Maybe it sounds like I'm complaining, and I am, but the complaint isn't really about the game. Understand, if I made Scion, according to my preferences, it would be sacrilegious. People who followed the living religions featured in the game would complain that I did not respect their sacred figures, and they'd be right to do so. I'd treat them exactly like people doing stuff. And since the only way you can have people doing godlike stuff in a world that looks a lot like ours is if the stuff they're doing includes fucked-up shit like hurricanes and plagues, then my depiction of the gods will inevitably cast them as not very nice people. And it's not right for me to do that.
I'm not trying to get out of that bind. I don't want to be the world's specialist widdle atheist. I mean, I chafe under the boot of the hegemonic cultural influence of Christianity, and I think I could do a sacrilegious take on Milton or Dante with a clear conscience, but that's different. That's me resisting imperialism. Doing the same sort of thing to the Loa or the Manitou is the opposite of that. If you're going to include the religions of marginalized people, you have to do it in a way that captures what followers of those religions value in their faith. And there's very little room for materialism there.
Hence my ambivalence about Scion 2nd Edition as a whole. It is generally pretty aware of the problems facing it and, at least in the core books, decides to depict religion the way religious people think about religion (and when it doesn't, it errs towards an ecumenicism that is difficult to argue against). I don't particularly care for that approach, but if I think about it, I can concede that the game's way is right and my way is wrong. Onyx Path can make Scion. I absolutely cannot.

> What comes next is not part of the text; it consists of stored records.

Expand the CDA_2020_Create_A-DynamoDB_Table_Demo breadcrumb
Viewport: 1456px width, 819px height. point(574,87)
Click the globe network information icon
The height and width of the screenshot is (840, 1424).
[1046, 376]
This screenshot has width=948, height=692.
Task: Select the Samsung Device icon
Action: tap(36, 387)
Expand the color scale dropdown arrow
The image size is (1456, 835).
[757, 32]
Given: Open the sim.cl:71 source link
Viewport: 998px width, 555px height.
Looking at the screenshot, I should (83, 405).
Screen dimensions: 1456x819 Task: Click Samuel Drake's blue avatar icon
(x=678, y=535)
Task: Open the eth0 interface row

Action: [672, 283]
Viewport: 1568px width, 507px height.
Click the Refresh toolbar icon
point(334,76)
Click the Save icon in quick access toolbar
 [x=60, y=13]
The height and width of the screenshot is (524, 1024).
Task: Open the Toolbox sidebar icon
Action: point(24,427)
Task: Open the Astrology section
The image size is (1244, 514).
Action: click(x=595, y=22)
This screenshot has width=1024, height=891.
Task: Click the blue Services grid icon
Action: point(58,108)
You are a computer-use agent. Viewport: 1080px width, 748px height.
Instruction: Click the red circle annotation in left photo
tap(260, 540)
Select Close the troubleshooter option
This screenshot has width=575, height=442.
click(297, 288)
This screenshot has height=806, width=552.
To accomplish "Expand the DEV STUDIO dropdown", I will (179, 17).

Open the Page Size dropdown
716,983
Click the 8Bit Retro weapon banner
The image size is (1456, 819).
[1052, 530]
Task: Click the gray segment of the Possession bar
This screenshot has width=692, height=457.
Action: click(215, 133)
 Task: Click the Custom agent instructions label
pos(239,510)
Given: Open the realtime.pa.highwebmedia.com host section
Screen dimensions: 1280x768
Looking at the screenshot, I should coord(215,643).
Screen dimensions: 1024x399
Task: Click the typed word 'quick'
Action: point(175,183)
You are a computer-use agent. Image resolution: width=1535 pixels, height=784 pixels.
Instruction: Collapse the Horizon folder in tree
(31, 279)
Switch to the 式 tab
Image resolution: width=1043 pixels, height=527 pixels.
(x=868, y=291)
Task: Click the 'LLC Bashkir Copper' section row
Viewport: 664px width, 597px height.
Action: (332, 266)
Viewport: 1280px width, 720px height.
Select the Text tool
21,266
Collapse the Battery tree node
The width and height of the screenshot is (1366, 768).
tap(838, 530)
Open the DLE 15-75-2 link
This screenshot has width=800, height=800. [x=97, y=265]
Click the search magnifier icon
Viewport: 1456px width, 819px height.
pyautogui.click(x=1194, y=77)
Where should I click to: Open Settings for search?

Nonetheless Titanomachy is a supplement for the game that comes a little bit closer to my personal preferences. I really enjoyed it.
Ukss Contribution: I have no idea how I'm going to pull this off, but there's a mythological story that tickled me like you wouldn't believe. Benandonner the giant challenged Fionn Mac Cumhaill to combat.
"Believing Benandonner too powerful for him to defeat in a fair fight, Fionn thought of a plan to trick the giant. Oonagh, one of Fionn's wives, greeted the towering man on the shores of Ireland with a baby carriage containing Fionn dressed as a baby. When Benandonner witnessed the size of Fionn's baby, he became terrified by the father's possible size. He fled in terror. . ."
That's amazing. I feel so connected to the past right now. The ancient Irish knew they were shitposting. I can feel it in my bones, an ancestral memory as clear as the words in front of me right now. I am a Celtic child, staring across a campfire at my woad-painted grandfather, and I am shouting "oh, no come on," as he keeps a meticulously straight face. Years later, when I tell my own grandchildren, I won't have a word for "genre," but I understand. I understand.